41. Цибуленко, Є. (2000). Обмеження застосування звичайної зброї. Юридичний вісник, 105—109.
42. Дмитрієв, А.; Дяченко, В.; Цибуленко, Є.; Цюрупа, М. (2000). Міжнародне гуманітарне право: філософсько-правова доктрина регулювання збройних конфліктів. Четверта книга: Джерела, Принципи, Норми. Київ: Сфера
43. Цибуленко, Є.; Цимбалюк, М.; Шинкаренко, Л. (2000). Поширення знань про Міжнародний Рух Червоного Хреста і Червоного Півмісяця та Міжнародне Гуманітарне Право (Посібник). Київ: Нора-Прінт
44. Базов, В.; Качан, І.; Майоров, І.; Поніматченко, Ю. (2000, руководитель: Evhen Tsybulenko). Міжнародне гуманітарне право: Навчальний посібник. Варта
45. Цибуленко, Є. (1999). Оттавська конвенція — інструмент заборони протипіхотних мін (доповнена). Право України, 118—121.
46. Цибуленко, Є.; Заблоцька, Л. (1999). Оттавська конвенція — інструмент заборони протипіхотних мін. Світовий рух за заборону протипіхотних мін. Відповідь України? (120—128). Київ: Український незалежний центр політичних досліджень
47. Цибуленко, Є. (1999). Протипіхотні міни і міжнародне гуманітарне право. Держава і право. Щорічник наукових праць молодих вчених. (423—428). Київ: Ін Юре
48. Цибуленко, Є. (1998). Зброя об’ємного вибуху в світлі міжнародного гуманітарного права (доповнена). Право України, 109—113.
49. Цибуленко, Є. (1998). Пекельна зброя . Вісник Червоного Хреста України, 28 — 29.
50. Цибуленко, Є. (1997). Зброя об’ємного вибуху в світлі міжнародного гуманітарного права. Вісник Київського національного університету імені Тараса Шевченка, випуск 7, 124—128.
51. Цыбуленко, Е. (1997). Противопехотные мины — вызов, брошенный человечеству. Красный Крест. Бюллетень Белорусского Красного Креста, 10 — 11.
52. Tsybulenko, E. (1996). The problem of the prohibition of mines and blinding laser weapons. The Ukrainian Journal of Human Rights, 136—140.
53. Цибуленко, Є. (1996). Проблема заборони мін та засліплюючої лазерної зброї. Український часопис прав людини, 49 — 53.

== Political views ==
Tsybulenko is known for his strong criticism against the Russian Federation. He has for example called for rebellion against the Russian law enforcement which caused a protest of Russian Embassy in Estonia and the embassy calling pro-Russia activists to propose termination of Tsybulenko Estonian citizenship.

Required actions —
**1.** In the Tsybulenko excerpt, which embassy protested his call for rebellion against Russian law enforcement?
**2.** Reproduce the stretch of the Tsybulenko excerpt from "49. Цибуленко, Є." through "випуск 7, 124—128.".
**3.** Translate this sentence from the Tsybulenko excerpt into Spanish: "Tsybulenko is known for his strong criticism against the Russian Federation."
These entries come from a separate source.

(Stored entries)

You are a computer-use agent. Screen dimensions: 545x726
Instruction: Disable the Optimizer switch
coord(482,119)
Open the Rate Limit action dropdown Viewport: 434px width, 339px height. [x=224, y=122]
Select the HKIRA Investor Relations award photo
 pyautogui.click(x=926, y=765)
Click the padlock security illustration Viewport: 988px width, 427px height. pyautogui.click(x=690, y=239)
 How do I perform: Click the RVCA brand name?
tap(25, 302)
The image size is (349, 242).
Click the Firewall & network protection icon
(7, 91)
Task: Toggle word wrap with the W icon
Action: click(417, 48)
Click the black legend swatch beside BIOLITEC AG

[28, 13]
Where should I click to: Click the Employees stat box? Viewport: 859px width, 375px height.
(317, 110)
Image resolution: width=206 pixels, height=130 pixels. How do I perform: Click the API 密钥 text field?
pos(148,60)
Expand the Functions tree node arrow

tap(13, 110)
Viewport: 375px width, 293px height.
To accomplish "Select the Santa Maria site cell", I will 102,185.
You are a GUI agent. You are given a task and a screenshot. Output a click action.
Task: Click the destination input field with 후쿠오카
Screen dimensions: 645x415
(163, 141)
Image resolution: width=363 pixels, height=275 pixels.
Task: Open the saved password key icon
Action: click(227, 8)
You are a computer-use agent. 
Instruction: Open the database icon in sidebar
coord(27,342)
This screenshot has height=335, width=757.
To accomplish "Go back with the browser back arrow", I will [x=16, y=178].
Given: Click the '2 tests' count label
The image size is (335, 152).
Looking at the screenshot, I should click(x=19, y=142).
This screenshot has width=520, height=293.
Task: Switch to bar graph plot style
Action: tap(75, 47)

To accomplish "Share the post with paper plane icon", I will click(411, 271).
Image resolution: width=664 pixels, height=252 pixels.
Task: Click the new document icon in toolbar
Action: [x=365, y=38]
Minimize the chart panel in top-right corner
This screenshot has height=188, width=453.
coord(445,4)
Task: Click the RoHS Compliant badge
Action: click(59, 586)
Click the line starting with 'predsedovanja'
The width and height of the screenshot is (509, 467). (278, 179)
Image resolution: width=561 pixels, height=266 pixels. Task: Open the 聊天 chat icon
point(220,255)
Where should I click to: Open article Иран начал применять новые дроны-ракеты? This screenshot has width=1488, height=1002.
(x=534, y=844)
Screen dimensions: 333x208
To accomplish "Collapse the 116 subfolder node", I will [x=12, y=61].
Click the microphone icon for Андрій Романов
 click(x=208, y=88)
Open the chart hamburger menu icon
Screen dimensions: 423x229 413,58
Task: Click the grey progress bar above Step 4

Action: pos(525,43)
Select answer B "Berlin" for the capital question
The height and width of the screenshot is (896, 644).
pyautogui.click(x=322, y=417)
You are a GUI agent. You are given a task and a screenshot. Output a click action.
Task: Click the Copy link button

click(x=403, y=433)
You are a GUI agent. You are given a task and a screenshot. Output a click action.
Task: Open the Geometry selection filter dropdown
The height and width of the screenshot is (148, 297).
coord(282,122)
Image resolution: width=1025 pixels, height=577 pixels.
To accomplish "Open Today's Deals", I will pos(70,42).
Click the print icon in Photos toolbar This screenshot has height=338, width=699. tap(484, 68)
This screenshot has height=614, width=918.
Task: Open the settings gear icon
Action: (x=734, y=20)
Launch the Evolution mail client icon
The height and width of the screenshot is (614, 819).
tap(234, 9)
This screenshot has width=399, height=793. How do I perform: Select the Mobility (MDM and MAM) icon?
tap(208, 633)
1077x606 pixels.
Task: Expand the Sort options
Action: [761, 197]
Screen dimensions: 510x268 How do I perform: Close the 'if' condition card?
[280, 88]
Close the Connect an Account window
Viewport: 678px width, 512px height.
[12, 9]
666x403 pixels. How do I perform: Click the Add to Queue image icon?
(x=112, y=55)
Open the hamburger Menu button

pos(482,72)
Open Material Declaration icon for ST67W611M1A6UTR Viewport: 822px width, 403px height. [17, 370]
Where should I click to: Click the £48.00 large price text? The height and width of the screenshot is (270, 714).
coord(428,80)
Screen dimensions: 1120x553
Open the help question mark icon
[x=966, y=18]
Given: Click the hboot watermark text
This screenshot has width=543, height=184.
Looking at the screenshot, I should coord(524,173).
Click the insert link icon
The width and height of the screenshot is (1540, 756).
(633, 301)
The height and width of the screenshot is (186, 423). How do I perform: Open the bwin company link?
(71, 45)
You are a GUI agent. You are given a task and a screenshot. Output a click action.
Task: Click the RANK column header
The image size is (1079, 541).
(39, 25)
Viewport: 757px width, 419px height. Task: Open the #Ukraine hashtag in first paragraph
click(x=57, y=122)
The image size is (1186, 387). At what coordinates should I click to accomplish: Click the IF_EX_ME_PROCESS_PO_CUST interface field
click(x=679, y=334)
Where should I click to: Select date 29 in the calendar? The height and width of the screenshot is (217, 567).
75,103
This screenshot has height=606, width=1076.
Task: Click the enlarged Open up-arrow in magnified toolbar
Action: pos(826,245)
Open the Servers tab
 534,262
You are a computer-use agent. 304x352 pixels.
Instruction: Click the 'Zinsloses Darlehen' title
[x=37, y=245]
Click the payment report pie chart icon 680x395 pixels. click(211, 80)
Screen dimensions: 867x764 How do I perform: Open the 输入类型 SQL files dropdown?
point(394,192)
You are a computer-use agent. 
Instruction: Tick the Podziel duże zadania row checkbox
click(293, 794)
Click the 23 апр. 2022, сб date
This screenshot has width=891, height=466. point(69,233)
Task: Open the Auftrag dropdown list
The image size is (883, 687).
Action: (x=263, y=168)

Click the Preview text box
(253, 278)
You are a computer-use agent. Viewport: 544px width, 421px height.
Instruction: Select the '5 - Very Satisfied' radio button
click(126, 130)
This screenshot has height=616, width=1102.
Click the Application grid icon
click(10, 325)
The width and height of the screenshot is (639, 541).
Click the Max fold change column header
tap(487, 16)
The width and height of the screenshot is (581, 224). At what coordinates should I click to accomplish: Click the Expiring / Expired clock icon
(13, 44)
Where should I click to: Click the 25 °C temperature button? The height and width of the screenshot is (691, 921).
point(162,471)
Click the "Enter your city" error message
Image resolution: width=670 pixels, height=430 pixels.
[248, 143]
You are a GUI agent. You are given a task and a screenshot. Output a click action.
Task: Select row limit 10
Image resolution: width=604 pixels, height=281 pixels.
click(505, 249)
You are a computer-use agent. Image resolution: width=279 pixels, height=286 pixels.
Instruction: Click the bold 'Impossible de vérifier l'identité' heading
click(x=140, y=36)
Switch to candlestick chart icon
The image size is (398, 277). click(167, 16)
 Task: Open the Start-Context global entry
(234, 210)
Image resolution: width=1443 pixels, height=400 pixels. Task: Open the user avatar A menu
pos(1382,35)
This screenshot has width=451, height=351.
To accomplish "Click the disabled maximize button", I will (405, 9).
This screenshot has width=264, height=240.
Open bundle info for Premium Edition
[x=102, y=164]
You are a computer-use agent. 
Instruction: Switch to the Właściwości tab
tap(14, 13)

Answer list —
**1.** The Russian Embassy in Estonia.

**2.**
49. Цибуленко, Є. (1998). Пекельна зброя . Вісник Червоного Хреста України, 28 — 29.
50. Цибуленко, Є. (1997). Зброя об’ємного вибуху в світлі міжнародного гуманітарного права. Вісник Київського національного університету імені Тараса Шевченка, випуск 7, 124—128.

**3.** Tsybulenko es conocido por sus fuertes críticas contra la Federación de Rusia.